Hanson’s book isn’t a “how-to,” but it is a “don’t-miss” for naturalists, from amateurs to experts, or for anyone who enjoys growing plants from seeds. Here are some key takeaways:
- Nuts and Bolts – "Botanists call a seed 'a baby plant in a box with its lunch,' and everything in our gardens comes straight from those key traits. Because seeds nourish the baby inside, they nourish us. Because they defend those babies, they are resilient, and often spicy. Because seeds need to travel, we have fruit. And because seeds endure in the soil, we can save them to plant and harvest, year after year after year."
- Saving Seeds – "When archaeologists sift through the remains of an ancient culture, one thing reveals the dawn of agriculture: big seeds. A sudden increase in the size of local grains tells them exactly when people began selecting, saving and cultivating the best varieties. Modern seed saving connects us to this age-old tradition, and it can be as simple as squashing a tomato on a paper towel. Visit online resources like www.seedsavers.org for practical, step-by-step techniques."
- Storing Seeds – "The world record for the oldest viable seed currently lies with a Judean date palm nicknamed 'Methuselah.' It lay buried in the rubble of a desert fortress for 2,000 years before sprouting and growing into a healthy tree. Garden seeds don’t need to last that long, but storing them in dark, dry places will extend their lives and improve germination."

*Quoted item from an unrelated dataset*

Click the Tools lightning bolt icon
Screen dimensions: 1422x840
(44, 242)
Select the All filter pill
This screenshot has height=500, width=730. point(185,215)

- Swapping Seeds – "Throwing rice at a wedding is more than festive—it’s part of a long cultural tradition of seed sharing. Brides and grooms around the globe get sprinkled with everything from wheat and sorghum to cotton, millet, lentils, peas and almonds. The seeds symbolize prosperity but also the joining of families and the sharing of their seed varieties and knowledge. And whenever seeds are passed on, whether it’s at a wedding, between friends, or through the growing network of community seed libraries, they take on deep stories of gift and receipt."
- The Staff of Life – "One of the most exciting garden moments of the year comes in the dead of winter, with the arrival of the seed catalogs! But seeds aren’t just for gardening. They surround us all day long, from the cotton in our pajamas to the coffee and cocoa in our cups. Seeds give us spices, stimulants, oils, and drugs, not to mention more than half the calories in the human diet. Look for them in your daily routine and you’ll quickly see that seeds are, quite literally, the stuff and staff of life."